[Records for pointing at text and elements]

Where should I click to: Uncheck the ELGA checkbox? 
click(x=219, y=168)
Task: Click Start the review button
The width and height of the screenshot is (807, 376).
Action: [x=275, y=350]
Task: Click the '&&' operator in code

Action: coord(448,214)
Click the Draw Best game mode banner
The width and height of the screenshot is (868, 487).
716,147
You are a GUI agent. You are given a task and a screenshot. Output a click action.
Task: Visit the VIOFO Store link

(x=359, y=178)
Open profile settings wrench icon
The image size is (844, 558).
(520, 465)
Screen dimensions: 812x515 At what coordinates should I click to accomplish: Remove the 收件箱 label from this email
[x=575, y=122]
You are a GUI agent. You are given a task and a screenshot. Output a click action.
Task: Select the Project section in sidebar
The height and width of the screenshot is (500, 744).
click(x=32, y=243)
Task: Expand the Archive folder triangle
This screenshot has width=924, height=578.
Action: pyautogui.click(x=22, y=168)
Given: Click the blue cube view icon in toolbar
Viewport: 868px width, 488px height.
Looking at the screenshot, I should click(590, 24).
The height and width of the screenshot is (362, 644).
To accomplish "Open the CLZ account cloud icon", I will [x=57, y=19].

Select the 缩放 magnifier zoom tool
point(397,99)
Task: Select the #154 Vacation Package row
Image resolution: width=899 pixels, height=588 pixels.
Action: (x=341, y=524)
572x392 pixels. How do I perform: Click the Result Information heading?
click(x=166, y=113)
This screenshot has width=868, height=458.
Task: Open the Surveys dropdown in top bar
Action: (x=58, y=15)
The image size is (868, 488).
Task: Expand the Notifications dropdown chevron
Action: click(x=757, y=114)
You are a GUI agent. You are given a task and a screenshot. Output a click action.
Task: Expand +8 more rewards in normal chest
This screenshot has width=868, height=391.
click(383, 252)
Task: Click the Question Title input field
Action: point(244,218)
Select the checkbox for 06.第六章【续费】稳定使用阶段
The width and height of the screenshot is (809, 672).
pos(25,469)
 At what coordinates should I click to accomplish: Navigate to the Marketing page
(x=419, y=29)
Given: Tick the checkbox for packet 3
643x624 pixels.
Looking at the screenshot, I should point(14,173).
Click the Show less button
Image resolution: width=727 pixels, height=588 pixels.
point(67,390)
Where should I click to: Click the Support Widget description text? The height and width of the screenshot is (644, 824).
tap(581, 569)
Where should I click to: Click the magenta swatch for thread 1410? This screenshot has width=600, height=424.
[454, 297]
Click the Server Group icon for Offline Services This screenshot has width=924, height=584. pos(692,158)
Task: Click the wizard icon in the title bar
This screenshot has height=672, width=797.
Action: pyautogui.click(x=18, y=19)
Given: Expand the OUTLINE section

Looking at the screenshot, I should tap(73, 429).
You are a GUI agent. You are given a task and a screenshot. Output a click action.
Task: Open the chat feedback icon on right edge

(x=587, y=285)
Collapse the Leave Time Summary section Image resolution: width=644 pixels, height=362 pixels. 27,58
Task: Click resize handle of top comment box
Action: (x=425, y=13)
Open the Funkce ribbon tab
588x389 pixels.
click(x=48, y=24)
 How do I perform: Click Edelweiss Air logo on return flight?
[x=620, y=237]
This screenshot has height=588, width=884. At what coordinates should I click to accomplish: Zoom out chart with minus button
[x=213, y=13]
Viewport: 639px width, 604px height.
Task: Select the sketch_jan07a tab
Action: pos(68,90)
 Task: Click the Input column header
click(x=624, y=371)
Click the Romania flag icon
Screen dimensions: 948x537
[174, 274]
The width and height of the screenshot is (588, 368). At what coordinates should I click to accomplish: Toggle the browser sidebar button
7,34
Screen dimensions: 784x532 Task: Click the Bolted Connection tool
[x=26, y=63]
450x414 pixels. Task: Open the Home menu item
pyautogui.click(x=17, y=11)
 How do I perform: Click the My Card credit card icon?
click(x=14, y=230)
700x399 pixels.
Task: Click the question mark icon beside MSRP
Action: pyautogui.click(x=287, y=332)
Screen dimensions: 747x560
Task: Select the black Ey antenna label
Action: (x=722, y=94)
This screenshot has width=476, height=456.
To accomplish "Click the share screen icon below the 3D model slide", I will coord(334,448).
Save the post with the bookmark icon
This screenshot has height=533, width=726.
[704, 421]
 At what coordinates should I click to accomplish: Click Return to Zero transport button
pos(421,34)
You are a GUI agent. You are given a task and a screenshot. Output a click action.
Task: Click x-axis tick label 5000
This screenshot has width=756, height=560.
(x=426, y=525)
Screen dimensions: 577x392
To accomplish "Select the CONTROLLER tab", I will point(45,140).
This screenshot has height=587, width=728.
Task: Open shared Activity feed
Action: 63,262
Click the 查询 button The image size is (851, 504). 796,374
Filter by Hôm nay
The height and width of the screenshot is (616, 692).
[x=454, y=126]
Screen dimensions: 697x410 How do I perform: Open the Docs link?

## The task
Reproduce all of the records with every instance of "GUI agent" swapped for "screen assistant", keeping everything else unchanged.

## Full solution
Where should I click to: Uncheck the ELGA checkbox? 
click(x=219, y=168)
Task: Click Start the review button
The width and height of the screenshot is (807, 376).
Action: [x=275, y=350]
Task: Click the '&&' operator in code

Action: coord(448,214)
Click the Draw Best game mode banner
The width and height of the screenshot is (868, 487).
716,147
You are a screen assistant. You are given a task and a screenshot. Output a click action.
Task: Visit the VIOFO Store link

(x=359, y=178)
Open profile settings wrench icon
The image size is (844, 558).
(520, 465)
Screen dimensions: 812x515 At what coordinates should I click to accomplish: Remove the 收件箱 label from this email
[x=575, y=122]
You are a screen assistant. You are given a task and a screenshot. Output a click action.
Task: Select the Project section in sidebar
The height and width of the screenshot is (500, 744).
click(x=32, y=243)
Task: Expand the Archive folder triangle
This screenshot has width=924, height=578.
Action: pyautogui.click(x=22, y=168)
Given: Click the blue cube view icon in toolbar
Viewport: 868px width, 488px height.
Looking at the screenshot, I should click(590, 24).
The height and width of the screenshot is (362, 644).
To accomplish "Open the CLZ account cloud icon", I will [x=57, y=19].

Select the 缩放 magnifier zoom tool
point(397,99)
Task: Select the #154 Vacation Package row
Image resolution: width=899 pixels, height=588 pixels.
Action: (x=341, y=524)
572x392 pixels. How do I perform: Click the Result Information heading?
click(x=166, y=113)
This screenshot has width=868, height=458.
Task: Open the Surveys dropdown in top bar
Action: (x=58, y=15)
The image size is (868, 488).
Task: Expand the Notifications dropdown chevron
Action: click(x=757, y=114)
You are a screen assistant. You are given a task and a screenshot. Output a click action.
Task: Expand +8 more rewards in normal chest
This screenshot has width=868, height=391.
click(383, 252)
Task: Click the Question Title input field
Action: point(244,218)
Select the checkbox for 06.第六章【续费】稳定使用阶段
The width and height of the screenshot is (809, 672).
pos(25,469)
 At what coordinates should I click to accomplish: Navigate to the Marketing page
(x=419, y=29)
Given: Tick the checkbox for packet 3
643x624 pixels.
Looking at the screenshot, I should point(14,173).
Click the Show less button
Image resolution: width=727 pixels, height=588 pixels.
point(67,390)
Where should I click to: Click the Support Widget description text? The height and width of the screenshot is (644, 824).
tap(581, 569)
Where should I click to: Click the magenta swatch for thread 1410? This screenshot has width=600, height=424.
[454, 297]
Click the Server Group icon for Offline Services This screenshot has width=924, height=584. pos(692,158)
Task: Click the wizard icon in the title bar
This screenshot has height=672, width=797.
Action: pyautogui.click(x=18, y=19)
Given: Expand the OUTLINE section

Looking at the screenshot, I should tap(73, 429).
You are a screen assistant. You are given a task and a screenshot. Output a click action.
Task: Open the chat feedback icon on right edge

(x=587, y=285)
Collapse the Leave Time Summary section Image resolution: width=644 pixels, height=362 pixels. 27,58
Task: Click resize handle of top comment box
Action: (x=425, y=13)
Open the Funkce ribbon tab
588x389 pixels.
click(x=48, y=24)
 How do I perform: Click Edelweiss Air logo on return flight?
[x=620, y=237]
This screenshot has height=588, width=884. At what coordinates should I click to accomplish: Zoom out chart with minus button
[x=213, y=13]
Viewport: 639px width, 604px height.
Task: Select the sketch_jan07a tab
Action: pos(68,90)
 Task: Click the Input column header
click(x=624, y=371)
Click the Romania flag icon
Screen dimensions: 948x537
[174, 274]
The width and height of the screenshot is (588, 368). At what coordinates should I click to accomplish: Toggle the browser sidebar button
7,34
Screen dimensions: 784x532 Task: Click the Bolted Connection tool
[x=26, y=63]
450x414 pixels. Task: Open the Home menu item
pyautogui.click(x=17, y=11)
 How do I perform: Click the My Card credit card icon?
click(x=14, y=230)
700x399 pixels.
Task: Click the question mark icon beside MSRP
Action: pyautogui.click(x=287, y=332)
Screen dimensions: 747x560
Task: Select the black Ey antenna label
Action: (x=722, y=94)
This screenshot has width=476, height=456.
To accomplish "Click the share screen icon below the 3D model slide", I will coord(334,448).
Save the post with the bookmark icon
This screenshot has height=533, width=726.
[704, 421]
 At what coordinates should I click to accomplish: Click Return to Zero transport button
pos(421,34)
You are a screen assistant. You are given a task and a screenshot. Output a click action.
Task: Click x-axis tick label 5000
This screenshot has width=756, height=560.
(x=426, y=525)
Screen dimensions: 577x392
To accomplish "Select the CONTROLLER tab", I will point(45,140).
This screenshot has height=587, width=728.
Task: Open shared Activity feed
Action: 63,262
Click the 查询 button The image size is (851, 504). 796,374
Filter by Hôm nay
The height and width of the screenshot is (616, 692).
[x=454, y=126]
Screen dimensions: 697x410 How do I perform: Open the Docs link?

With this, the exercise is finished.